Statement by IMF Deputy Managing Director Min Zhu at the Conclusion of His Visit to SenegalPress Release No. 12/420
November 7, 2012
Mr. Min Zhu, Deputy Managing Director of the International Monetary Fund (IMF), issued the following statement today in Dakar at the conclusion of his two-day visit to Senegal where he also participated in a symposium organized by the Central Bank of West African States (BCEAO) on the occasion of its 50th Anniversary.
“My visit has been very productive, and I wish to thank President Sall, Prime Minister Mbaye and Finance Minister Kane for the warmth of their hospitality and for our fruitful discussions. I also thank Governor Koné and the BCEAO for the excellent discussions we had in the context of the Symposium on the occasion of the 50th Anniversary of the regional central bank.
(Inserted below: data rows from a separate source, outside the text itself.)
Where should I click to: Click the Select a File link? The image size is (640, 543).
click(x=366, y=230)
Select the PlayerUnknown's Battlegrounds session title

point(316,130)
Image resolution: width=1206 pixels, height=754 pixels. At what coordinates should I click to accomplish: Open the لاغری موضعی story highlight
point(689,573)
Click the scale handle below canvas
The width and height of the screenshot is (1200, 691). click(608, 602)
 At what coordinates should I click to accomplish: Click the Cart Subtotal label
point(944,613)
“Our discussions during the Symposium were very rich and covered topical issues for the region, such as the conduct of monetary policy in the WAEMU, the role of central banks in financing the economy, and the nexus between financial development, financial stability, and growth. I’m sure the fruits of these discussions will be most helpful to policymakers in the future.
“In my discussions with the Senegalese authorities, President Sall, Prime Minister Mbaye and Minister Kane all reiterated the government’s commitment to preserve macroeconomic stability; restore fiscal space through lower deficits; further improve public financial management and governance; and promote the private sector, which has a critical role to play in economic growth. I assured them that we at the IMF will do all we can to assist the government in the implementation of its economic program.
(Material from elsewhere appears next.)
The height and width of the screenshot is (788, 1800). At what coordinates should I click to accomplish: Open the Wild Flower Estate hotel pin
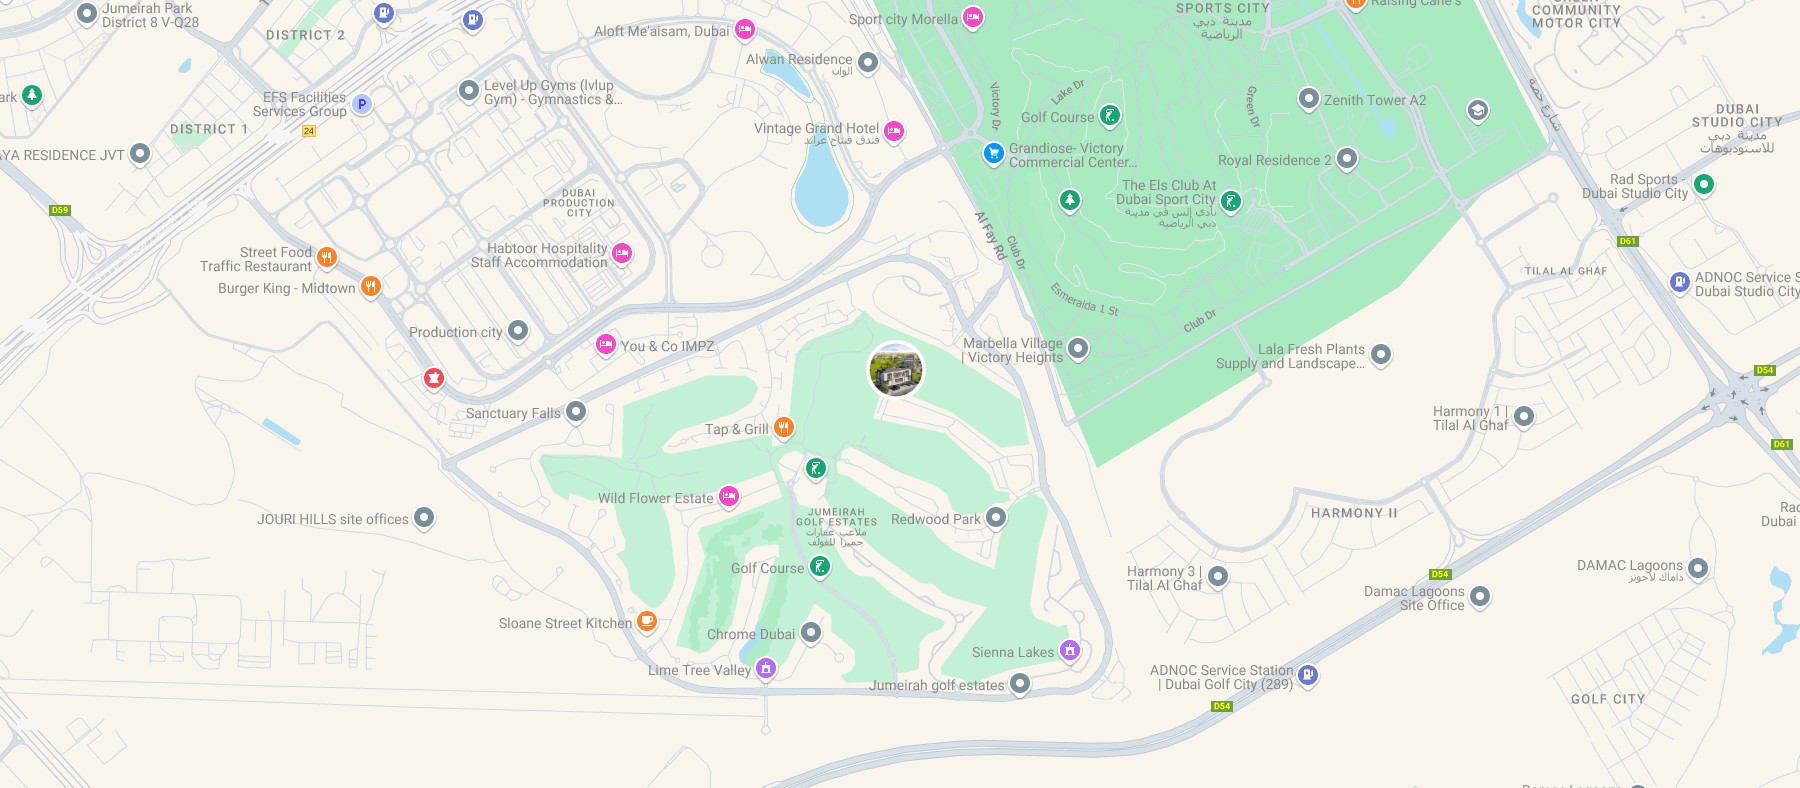729,496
“Growth is expected to increase to 4.3 percent in 2013 thanks to the completion or the accelerated execution of large infrastructure and mining projects. We agreed that the main medium-term challenge for Senegal is to move back to higher, sustainable, and inclusive growth, which will raise living standards, create more jobs, and accelerate poverty reduction. This will be challenging, because the international environment is likely to be less supportive than before the global financial crisis.
“However, I am convinced this goal can be reached if reforms are sustained. The government has an important role to play in this regard, for instance through the further provision of critical infrastructure, reforms to improve the business environment and make the state more efficient, and more effective and inclusive social policies. Improving education and agriculture productivity is also critical to medium-term growth.”